Today I checked logs on my server and noticed that there are so many logs like:
2015-04-13 13:08:47 no host name found for IP address 210.51.188.252
2015-04-13 13:08:47 SMTP protocol synchronization error (input sent without waiting for greeting): rejected connection from H=[210.51.188.252] input=".\n\n"
2015-04-13 13:08:48 no host name found for IP address 210.51.188.252
2015-04-13 13:08:48 SMTP protocol synchronization error (input sent without waiting for greeting): rejected connection from H=[210.51.188.252] input=".\n\n"
2015-04-13 13:08:49 no host name found for IP address 210.51.188.252
2015-04-13 13:08:49 SMTP protocol synchronization error (input sent without waiting for greeting): rejected connection from H=[210.51.188.252] input=".\n\n"

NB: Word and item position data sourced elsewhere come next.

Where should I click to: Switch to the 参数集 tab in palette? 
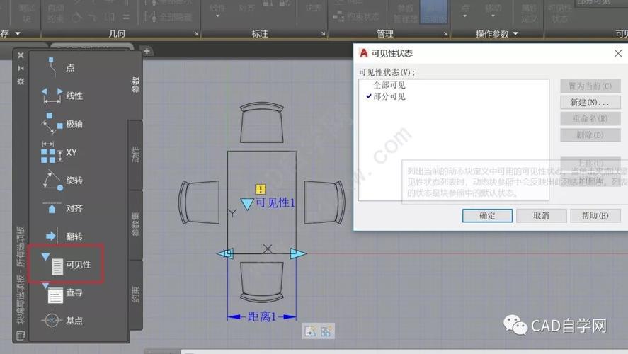pos(136,224)
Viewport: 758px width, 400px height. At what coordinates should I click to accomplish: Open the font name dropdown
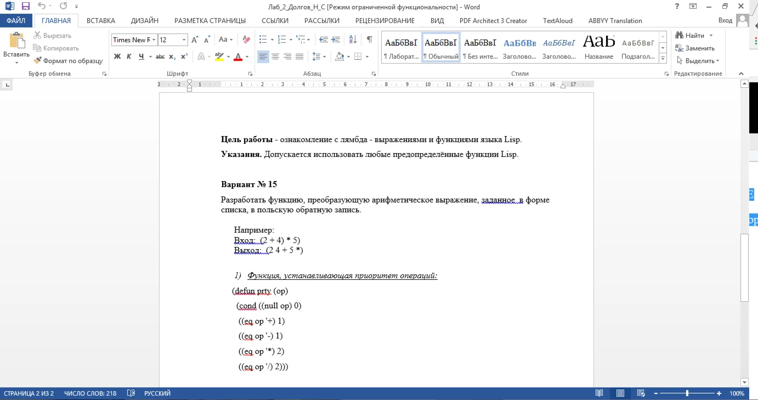tap(154, 40)
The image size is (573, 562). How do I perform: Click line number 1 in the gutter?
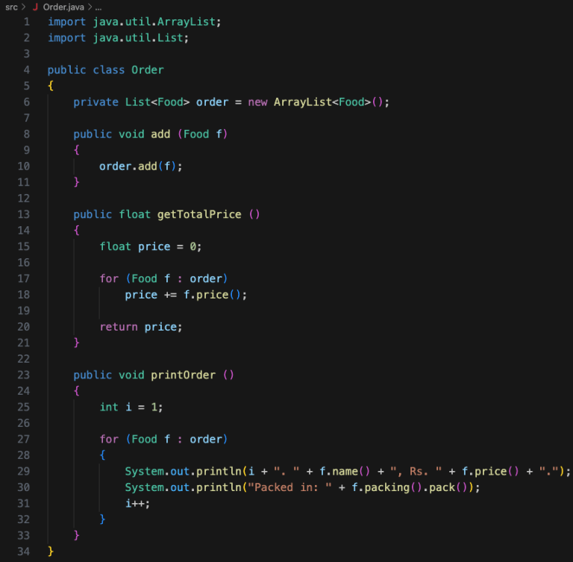coord(26,21)
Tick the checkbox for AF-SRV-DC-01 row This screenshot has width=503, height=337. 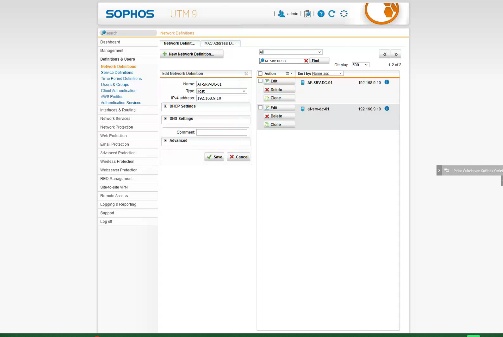pos(260,81)
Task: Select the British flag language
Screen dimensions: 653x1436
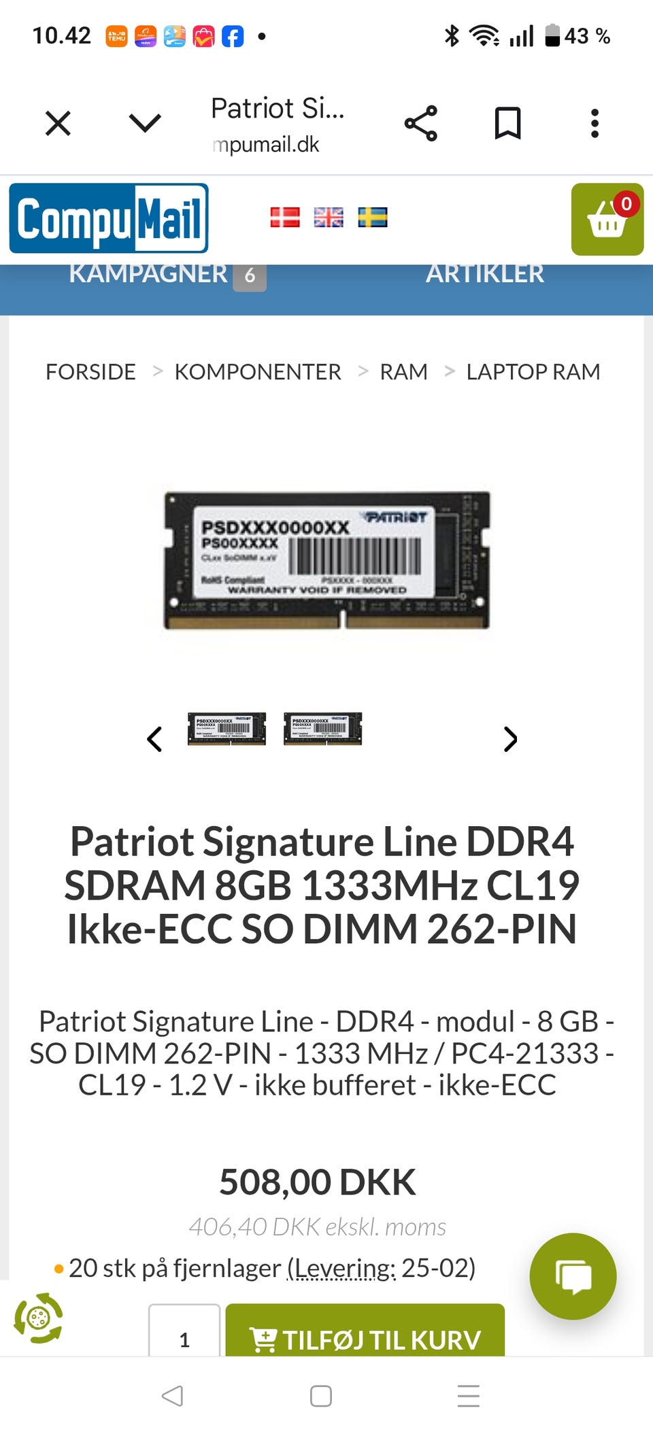Action: (329, 218)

2015-04-13 13:08:50 no host name found for IP address 210.51.188.252
2015-04-13 13:08:50 SMTP protocol synchronization error (input sent without waiting for greeting): rejected connection from H=[210.51.188.252] input=".\n\n"
Probably this looks like some kind of attack. How to avoid/secure this ?
Best Answer
These messages are likely from a spambot that is being blocked. It is unlikely to be an attack, although I have been experiencing some AUTH cracking attempts recently. This spam is being blocked at it is sending a command before your server has sent its banner. This is desirable behavior as it limits load on your server processing and filtering spam messages.

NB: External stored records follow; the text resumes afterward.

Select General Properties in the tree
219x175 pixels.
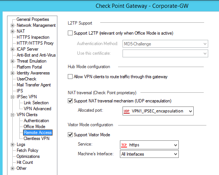click(x=33, y=19)
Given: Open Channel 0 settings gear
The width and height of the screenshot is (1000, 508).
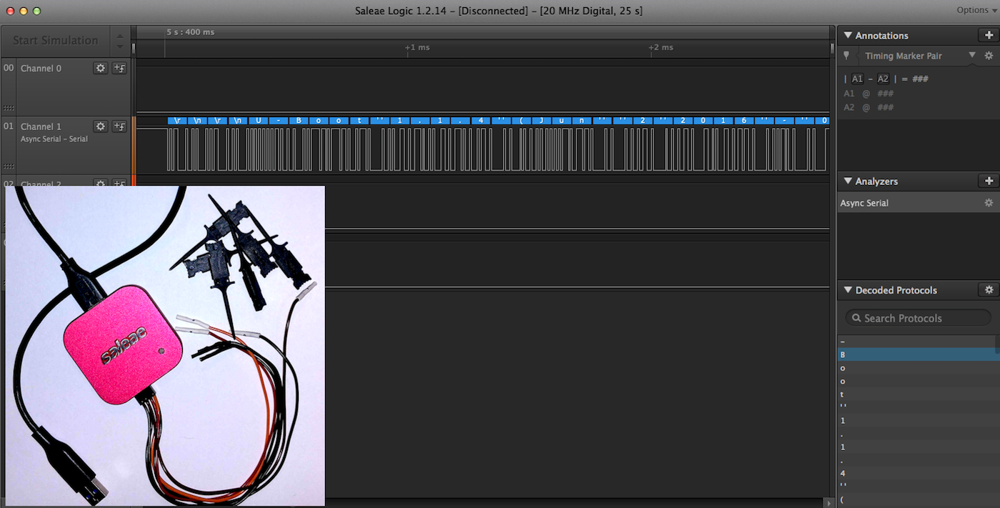Looking at the screenshot, I should (x=101, y=68).
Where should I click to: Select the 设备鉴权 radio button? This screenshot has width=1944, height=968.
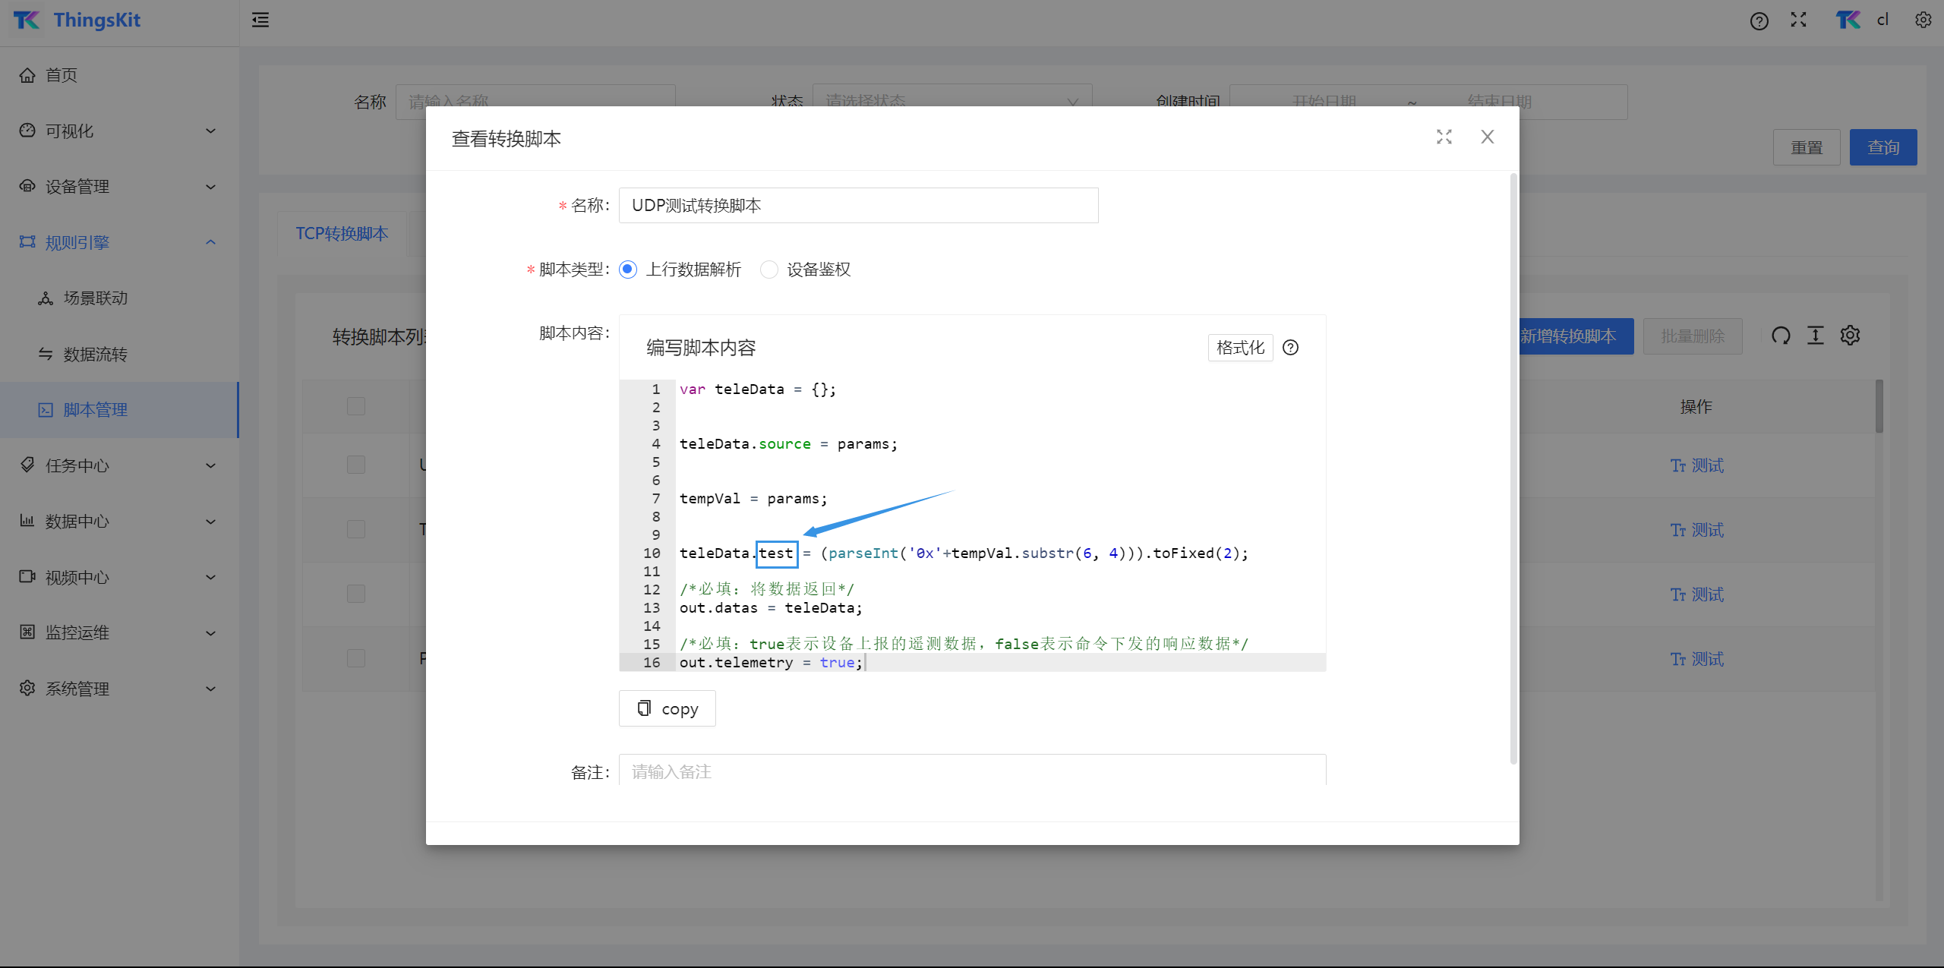pyautogui.click(x=768, y=270)
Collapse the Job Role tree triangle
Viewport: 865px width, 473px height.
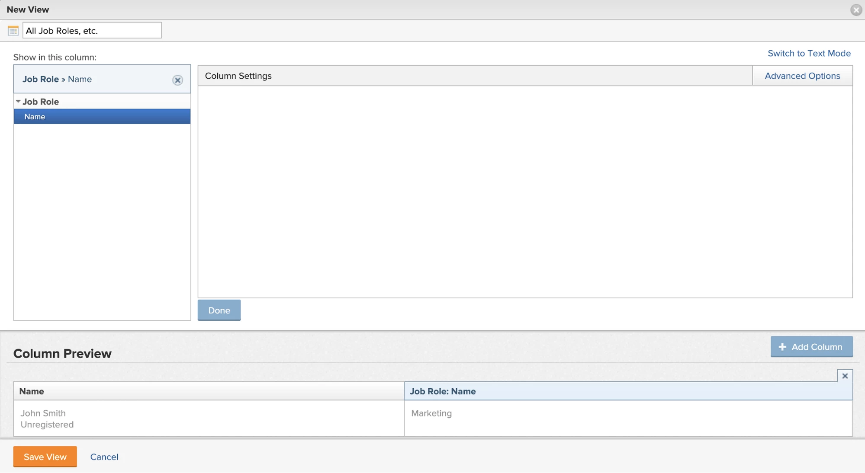click(x=18, y=102)
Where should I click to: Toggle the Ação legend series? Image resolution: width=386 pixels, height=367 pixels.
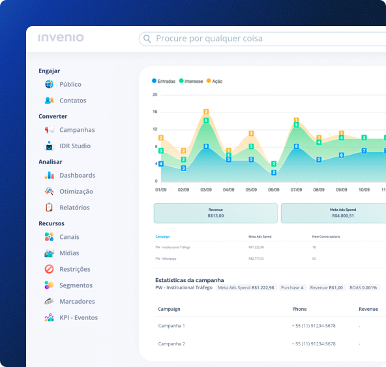click(214, 81)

You could limit log messages by blocking this IP at the firewall, or by adjusting the log parameters. I would avoid manually blocking IP addresses, the the log messages are useful for monitoring spam traffic. I do use fail2ban rules that temporarily firewall servers like this one.
Unless the server is extremely misbehaved, I would expect the message to pass eventually. If you are not running a caching DNS server for your mail host, I would recommend configuring one. It should help with DNS lookups, as they can be repeated multiple times for the same message.